**What the task requires**
Go through the entries one line at a time, and gather every line that has the word "Given".

* * *

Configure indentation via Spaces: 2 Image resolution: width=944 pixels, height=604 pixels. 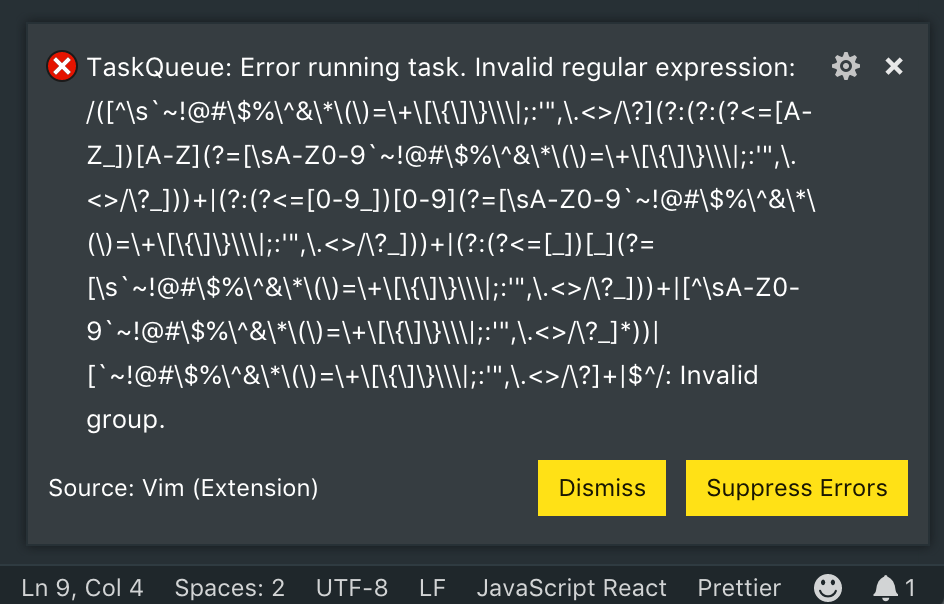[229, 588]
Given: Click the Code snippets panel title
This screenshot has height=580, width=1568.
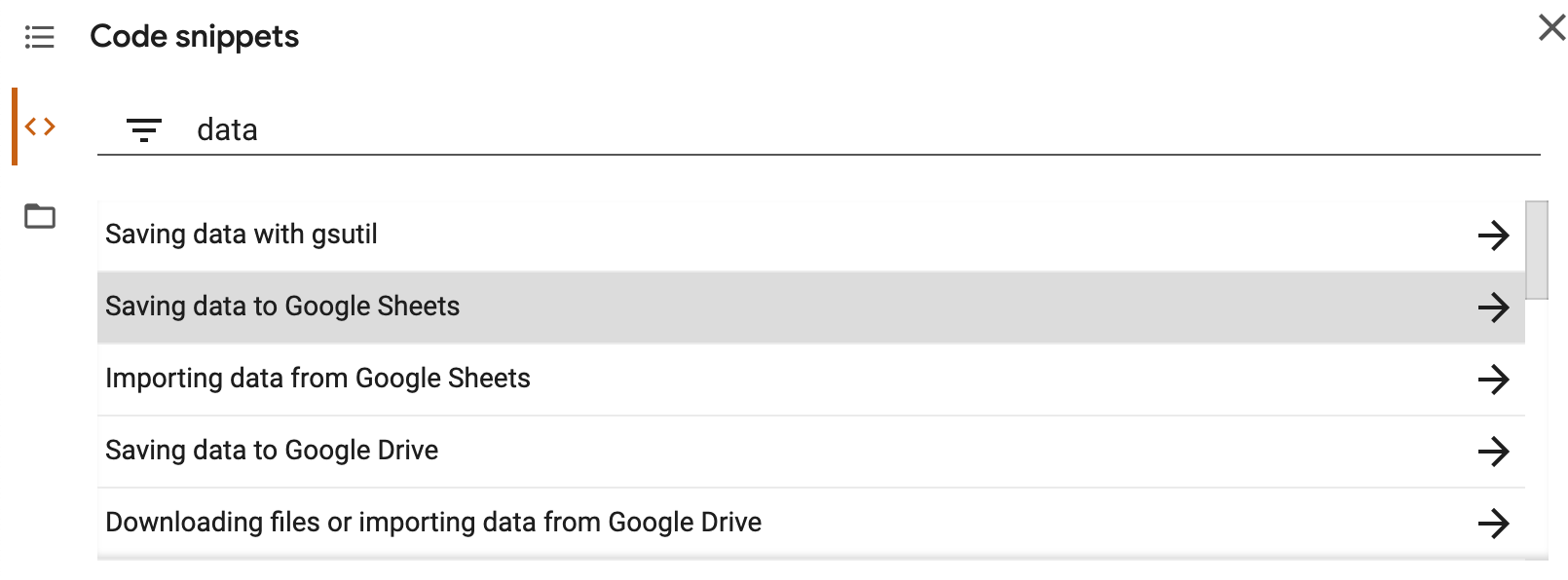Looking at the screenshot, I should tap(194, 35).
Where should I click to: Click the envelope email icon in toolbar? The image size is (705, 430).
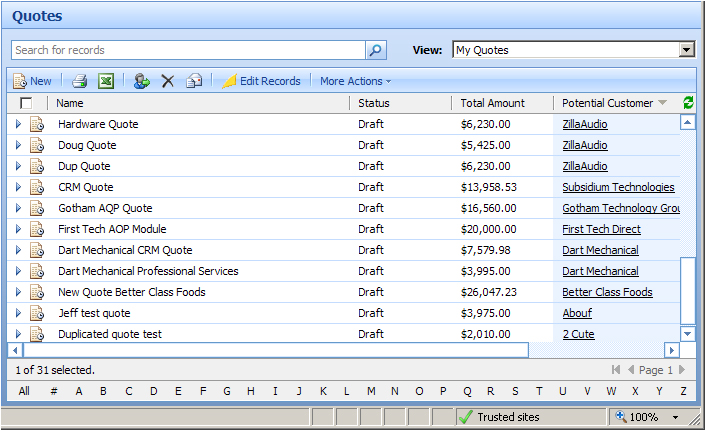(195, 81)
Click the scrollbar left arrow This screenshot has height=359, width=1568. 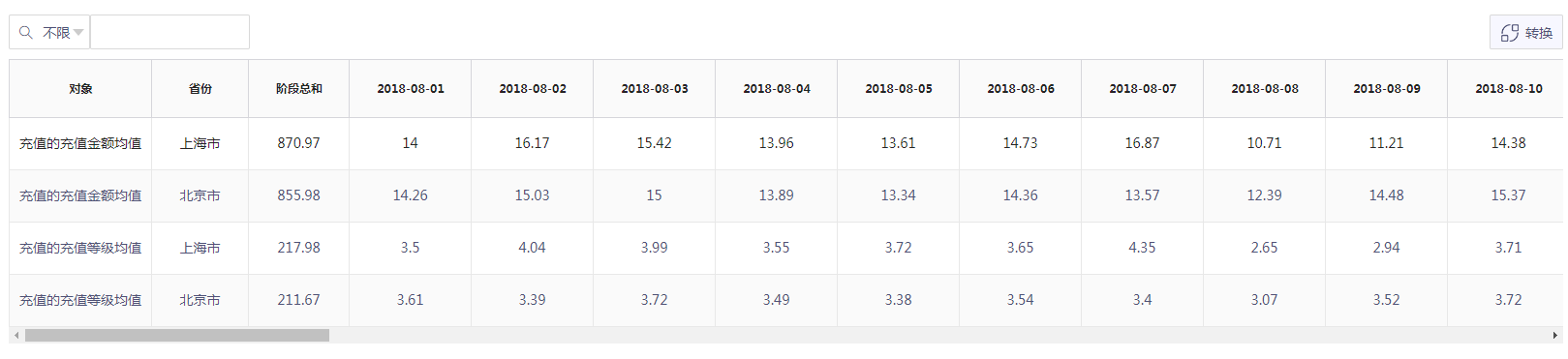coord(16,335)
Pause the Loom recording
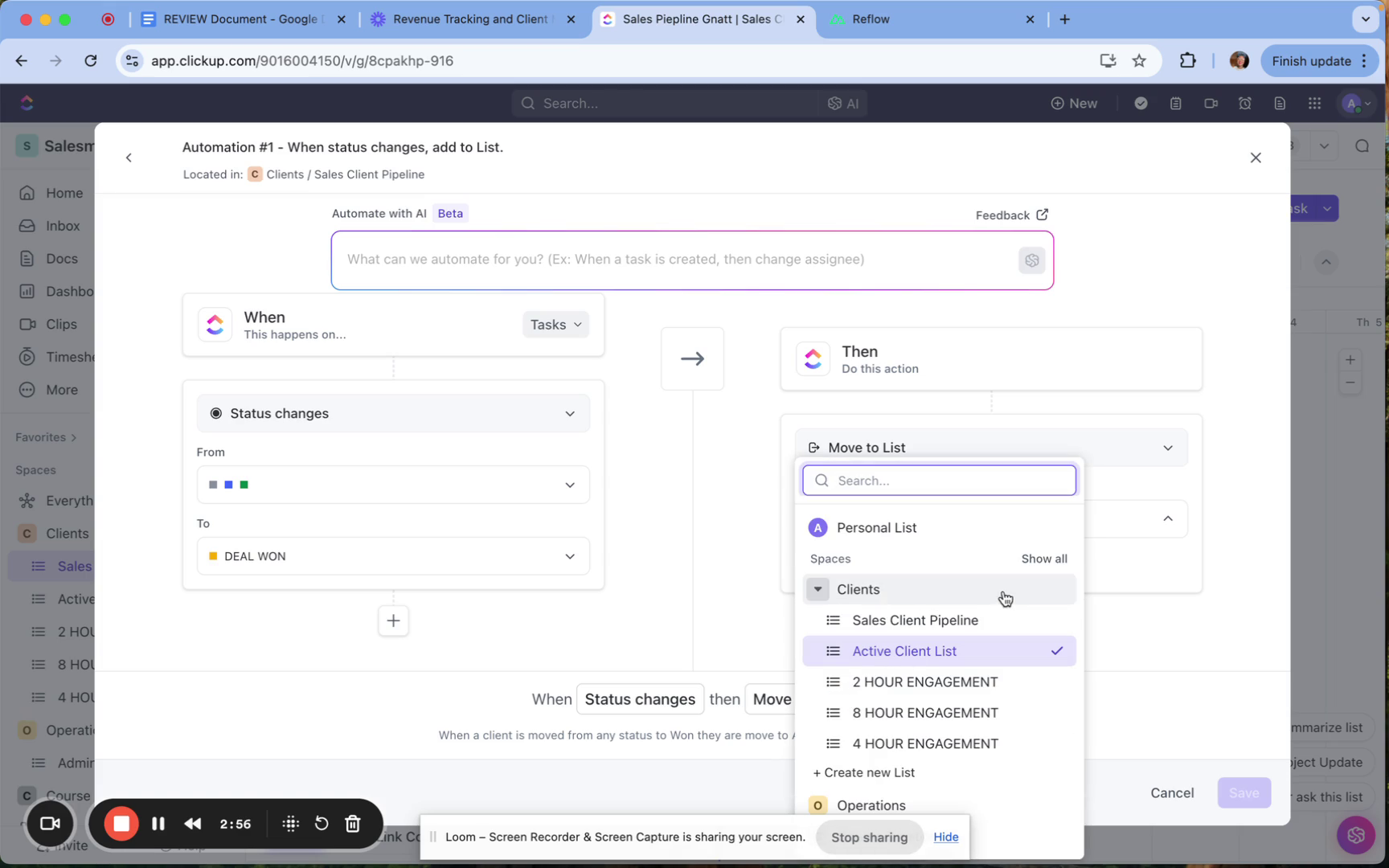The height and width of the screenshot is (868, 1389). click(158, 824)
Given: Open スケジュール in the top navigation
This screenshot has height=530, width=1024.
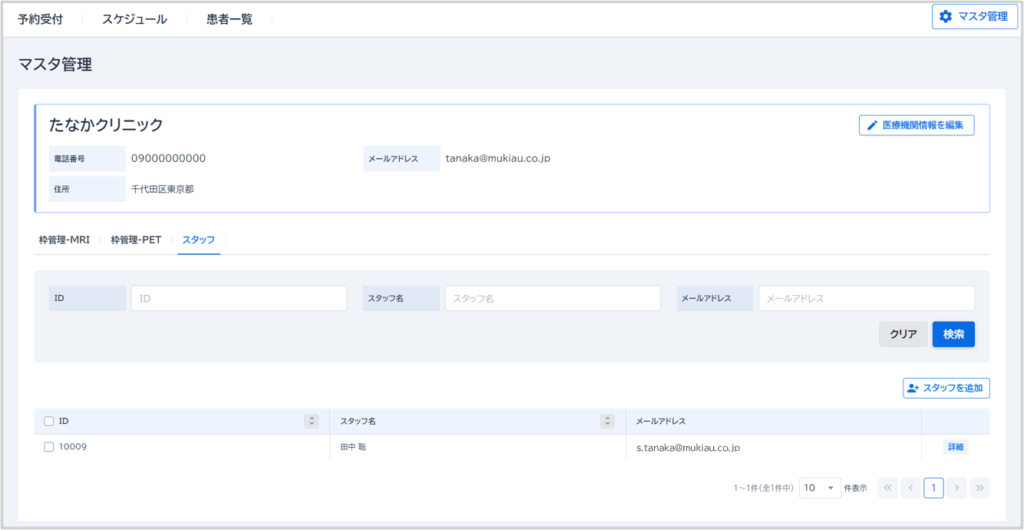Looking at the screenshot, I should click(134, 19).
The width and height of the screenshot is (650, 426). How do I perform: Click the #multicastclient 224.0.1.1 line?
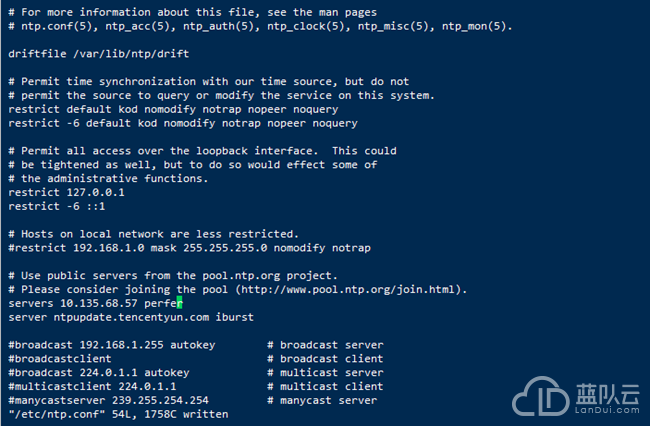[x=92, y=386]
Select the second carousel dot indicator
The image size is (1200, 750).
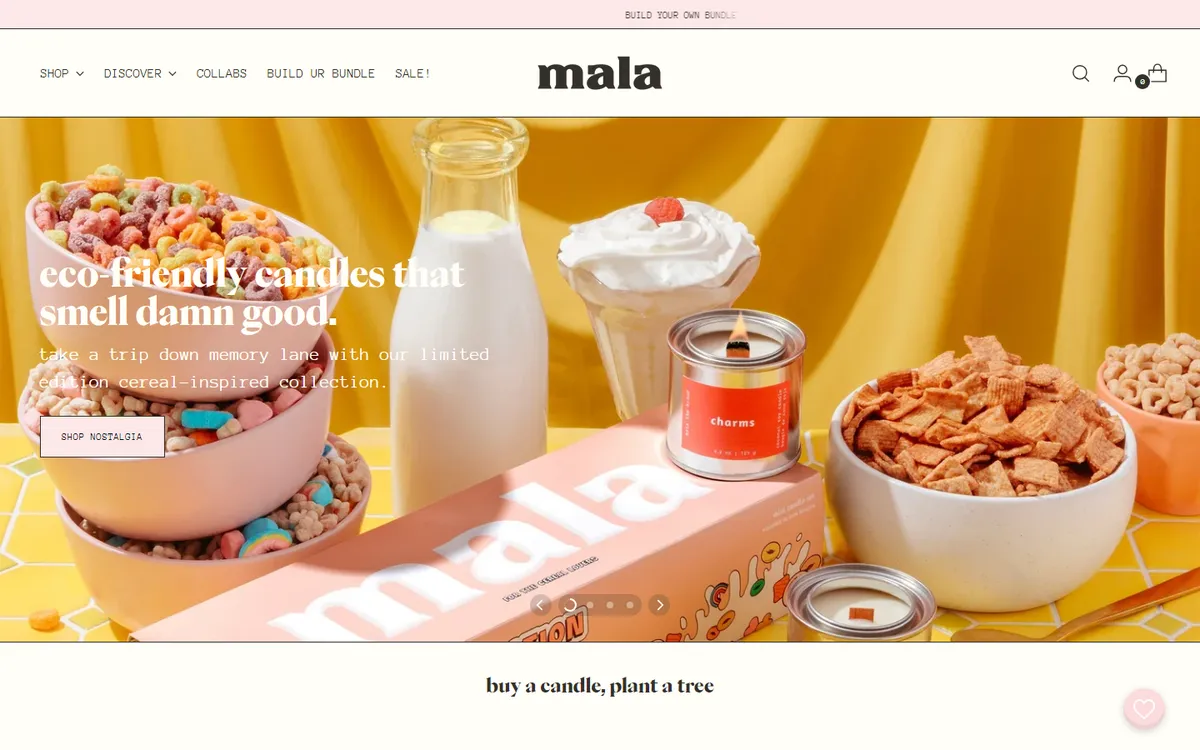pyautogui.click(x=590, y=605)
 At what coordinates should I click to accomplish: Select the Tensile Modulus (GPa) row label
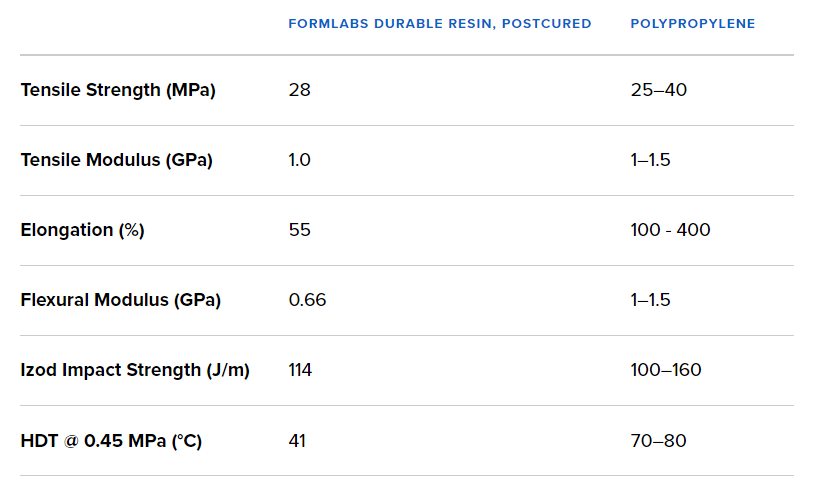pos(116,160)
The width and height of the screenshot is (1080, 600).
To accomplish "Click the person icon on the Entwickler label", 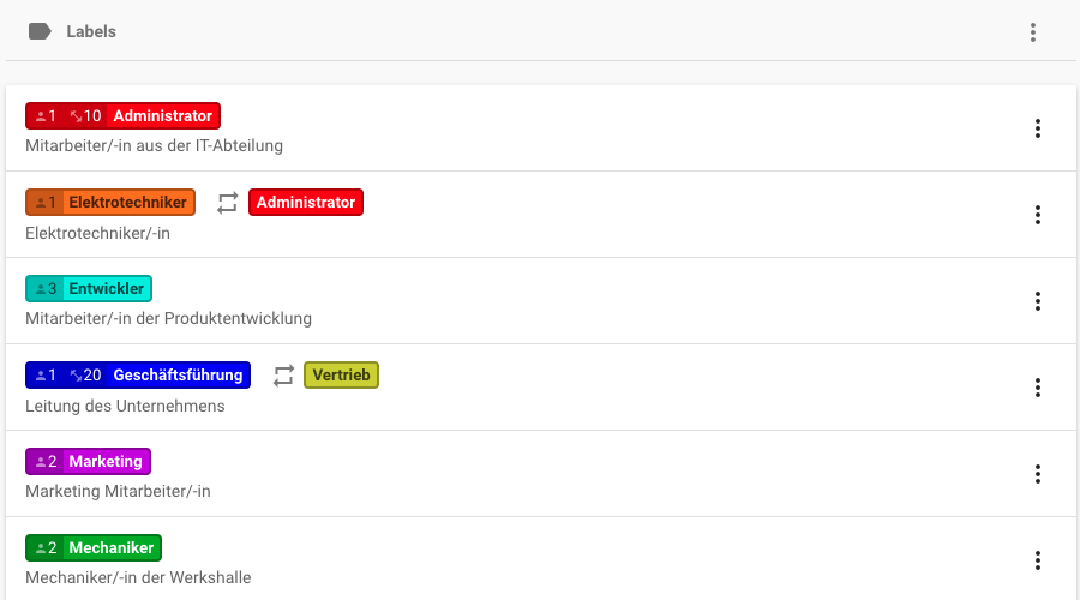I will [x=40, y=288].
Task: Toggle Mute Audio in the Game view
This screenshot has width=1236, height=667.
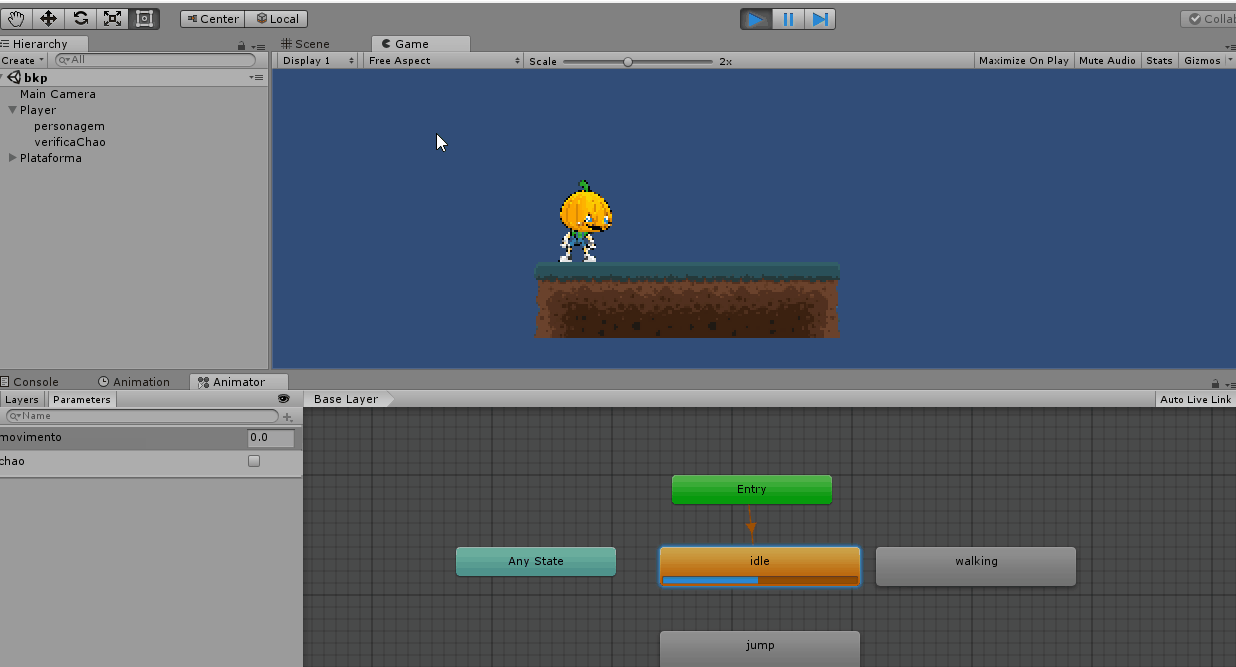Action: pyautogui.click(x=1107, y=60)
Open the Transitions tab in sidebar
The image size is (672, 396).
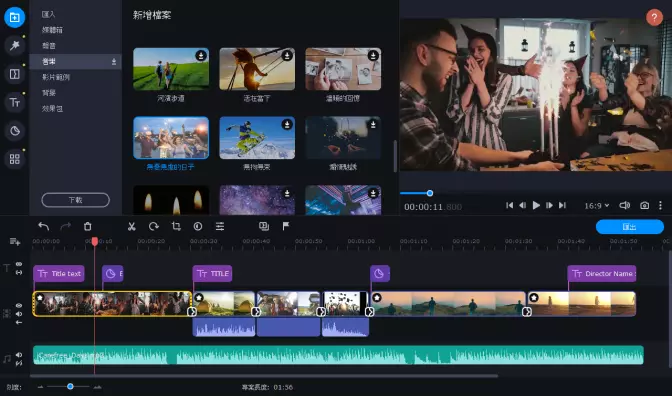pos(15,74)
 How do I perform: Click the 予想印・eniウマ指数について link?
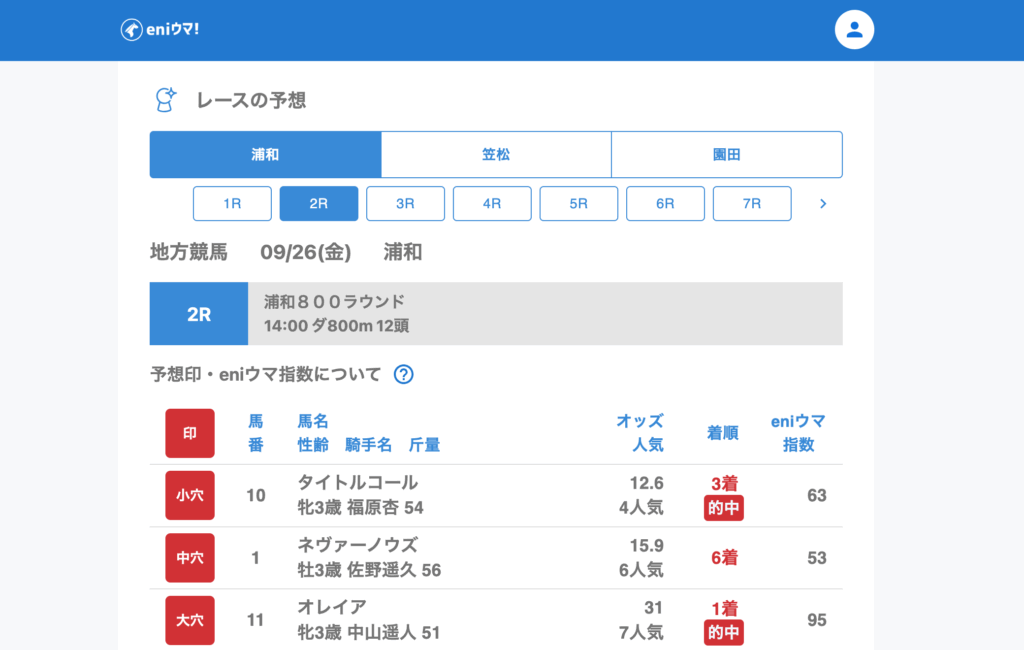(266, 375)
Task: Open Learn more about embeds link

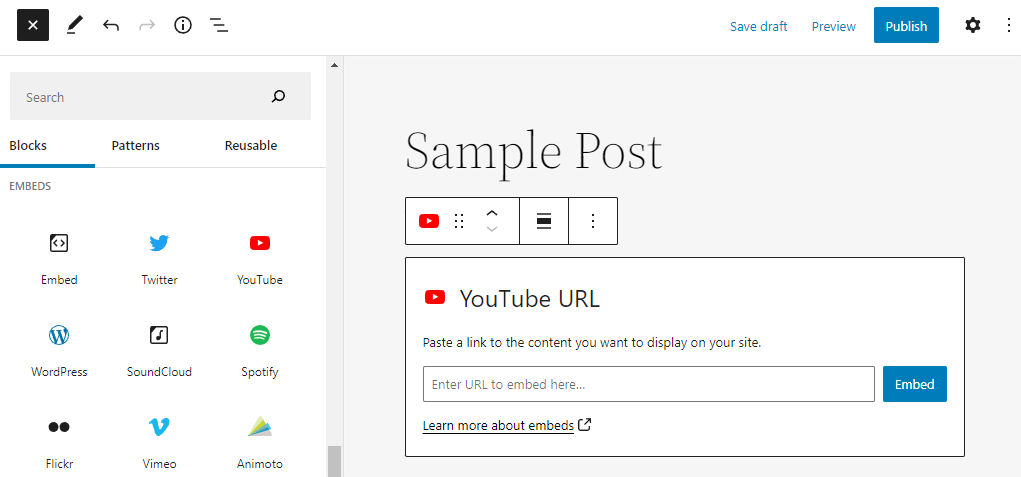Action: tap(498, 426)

* * *

**Response to this task**
Given: Click the Code snippets panel title
Given: Open スケジュール in the top navigation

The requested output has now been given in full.